The transmission system also allows operators to set up a power link between islands or offshore platforms and the mainland in order to avoid maintenance measures and costs for a diesel generator backup. For example, the system can be used as a backup solution for medium voltage in the production industry, where it increases the availability of machines and equipment and reduces production losses. As a backup power supply for data centres, MVDC PLUS ensures, for example, classification in a quality stage ('tier'). The medium-voltage DC transmission system is also useful because of its cost efficiency and the short implementation time for combinations at the local level with different financing models, which are increasing in importance in countries that have a growing proportion of renewable and distributed energy sources.

MVDC technology is based on the HVDC PLUS technology used in the Siemens HVDC transmission system, but is reduced to its basic functions.

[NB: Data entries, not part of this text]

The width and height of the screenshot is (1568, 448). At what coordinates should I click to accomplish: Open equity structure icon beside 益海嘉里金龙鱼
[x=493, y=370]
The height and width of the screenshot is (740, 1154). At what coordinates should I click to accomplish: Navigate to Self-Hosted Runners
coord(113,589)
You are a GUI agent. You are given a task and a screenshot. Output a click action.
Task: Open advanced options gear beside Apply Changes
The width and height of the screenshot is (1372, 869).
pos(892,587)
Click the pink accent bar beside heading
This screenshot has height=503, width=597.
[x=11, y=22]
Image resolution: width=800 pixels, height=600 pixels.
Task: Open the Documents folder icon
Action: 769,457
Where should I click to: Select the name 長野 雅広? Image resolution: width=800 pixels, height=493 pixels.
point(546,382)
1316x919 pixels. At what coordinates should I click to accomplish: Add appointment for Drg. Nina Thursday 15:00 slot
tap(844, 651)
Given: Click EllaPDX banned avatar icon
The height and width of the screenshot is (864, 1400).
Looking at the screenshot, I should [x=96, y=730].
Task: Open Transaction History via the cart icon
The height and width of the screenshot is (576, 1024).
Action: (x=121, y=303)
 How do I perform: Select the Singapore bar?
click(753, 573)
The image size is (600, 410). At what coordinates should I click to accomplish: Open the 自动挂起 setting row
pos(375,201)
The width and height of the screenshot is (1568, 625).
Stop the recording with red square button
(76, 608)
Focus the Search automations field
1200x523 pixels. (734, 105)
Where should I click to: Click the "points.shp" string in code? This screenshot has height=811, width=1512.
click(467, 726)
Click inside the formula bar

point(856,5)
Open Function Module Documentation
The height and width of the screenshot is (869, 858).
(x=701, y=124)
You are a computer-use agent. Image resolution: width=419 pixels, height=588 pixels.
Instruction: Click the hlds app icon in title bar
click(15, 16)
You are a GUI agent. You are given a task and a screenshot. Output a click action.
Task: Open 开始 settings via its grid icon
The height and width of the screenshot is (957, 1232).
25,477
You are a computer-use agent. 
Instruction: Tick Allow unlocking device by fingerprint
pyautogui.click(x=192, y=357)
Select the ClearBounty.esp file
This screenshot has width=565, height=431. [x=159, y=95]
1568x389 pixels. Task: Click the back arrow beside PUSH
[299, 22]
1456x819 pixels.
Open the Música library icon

Like HVDC PLUS, the medium-voltage transmission system operates with voltage-source converters (VSC) in a modular multilevel converter design (MMC) that convert alternating current into direct current and vice versa. The current on the transmission route can flow in both directions.

Thanks to the use of insulated-gate bipolar transistors (IGBT), the commutation processes in the converter run independent of the network voltage. Both converter stations can be operated as a static synchronous compensator (statcom). The extra high-speed control and protection intervention capabilities of the converters ensure the stability of the transmission system, which reduces network faults and malfunctions in the three-phase grid. This improves the security of supply for energy suppliers and energy customers alike.